Michael Bolton makes
a pitch for charity

A story by Tom Knapp,
September 1993

Superstar pop singer Michael Bolton and a bevy of local radio celebrities might have sore throats for the next few days. That's what happens to people who get caught -- and continue playing ball -- in a torrential downpour.

Bolton was scheduled to perform at Hersheypark Stadium Friday night, but the concert was postponed because of the stormy weather. However, he did get some swings in as an afternoon charity softball game matched Bolton's Bombers against the Central Pennsylvania All-Stars, a team culled from the softball teams of several local radio stations.

The masses who packed the Bob Hoffman Stadium in York, Pa., appeared to be there more for Bolton than for ball. They clustered at the gate where he was expected to enter, screamed madly when his limousine appeared and did their best to push past security to touch the singer in his cap and softball togs.

The crowd went wild whenever Bolton walked onto the ballfield, whether he was up at bat, manning third base or coaching his team's runners on first.

Wearing a lucky No. 7 on the back of his uniform and hefting a black, 30-ounce Louisville Slugger, he also wore a knee brace which prevented him from running out his hits. The brace, he said during a pre-game interview, will keep him from rounding the bases for another two months. But it won't keep him from the field.

An avid ballplayer in his youth, Bolton said the recording industry is rather unforgiving when it comes to other interests. "When I turned 17 I didn't have time for anything else but music," he said. Responsibilities crowded in, he said, "whenever you try to squeeze in any reasonable facsimile of a life."

That changed, he said, when he realized that several members of his band enjoyed softball as well. So he put together a softball team and began challenging local teams on his concert tours.

"What we found out was that we could have a lot of fun and raise money for charities at the same time," Bolton said. "It's a win-win."

When Bolton's new album is released in November, the singer said he will launch another world tour.

"We're going to challenge the champion in every city" to a ball game, he said. "We'll try not to let the shows get in the way of our games."

The game Friday raised $3,000 for the Child Abuse Prevention Committee of Central Pennsylvania and another $3,000 for the Michael Bolton Foundation. The foundation provides funds nationally to assist women and children at risk from poverty and abuse, and expand opportunities for youth across social, economic and cultural lines.

"It's a great way of life, and it's a great way to give something back," Bolton said. "There's no reason why celebrities ... should not be doing fund-raising on a regular basis ... The government is tapped out."

The game started shortly before 2:30 p.m., and it was obvious from the start that the crowd was behind the Bombers.

But the radio All-Stars had its share of supporters too, and they shouted lustily in the team's support. Of course, everyone has a soft spot for the underdog.

And underdogs they were. The game was a rout as the Bombers prevailed, 22-7.

It wouldn't have been so bad for the All-Stars if they had just skipped the first inning. But that inning buried the disc jockeys at the onset and they never managed to dig themselves out.

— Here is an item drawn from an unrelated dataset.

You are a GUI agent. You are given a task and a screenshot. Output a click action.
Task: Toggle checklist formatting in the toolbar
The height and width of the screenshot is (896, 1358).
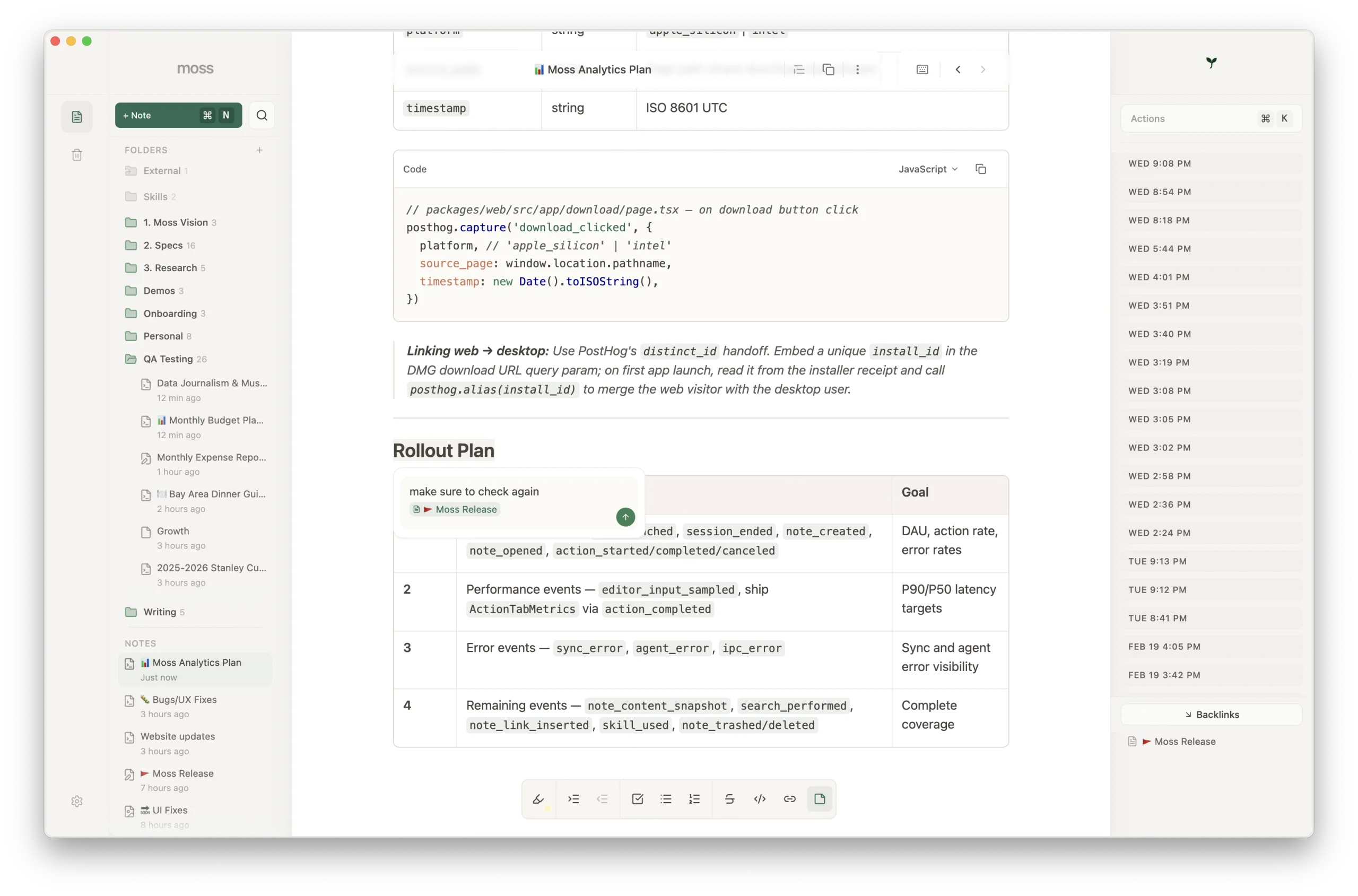coord(638,799)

The Bombers were first to bat and, after one easy pop out to right field, the team strolled around the bases with little opposition. Bolton, who batted second, hit a shot to left field and his pinch runner made it easily to third base.

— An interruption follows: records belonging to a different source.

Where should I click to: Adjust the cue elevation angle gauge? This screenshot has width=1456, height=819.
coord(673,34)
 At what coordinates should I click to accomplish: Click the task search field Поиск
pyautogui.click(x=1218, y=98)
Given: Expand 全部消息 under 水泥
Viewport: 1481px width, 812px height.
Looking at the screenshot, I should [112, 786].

The team batted around and Bolton came up again. Although his pinch runner was tagged out at first, the Bombers ended the inning with 10 runs.

The All-Stars went three up, three down.

Bolton held his own throughout the game, popping out in the third inning and hitting a double to left field in the fifth. On defense, he snared a line drive in the third.

Thunder started to rumble in the distance midway through the third inning. The rain began, along with a general exodus of fans, in the bottom of the fifth. Moments later, a grand slam by the radio stars brought them within 10 runs of the Bombers.

Midway through the sixth inning it started to pour, and Bolton -- perhaps worried about his singing voice that night -- was slow to take his position. But the teams slogged through another inning, making it into the seventh before calling the game.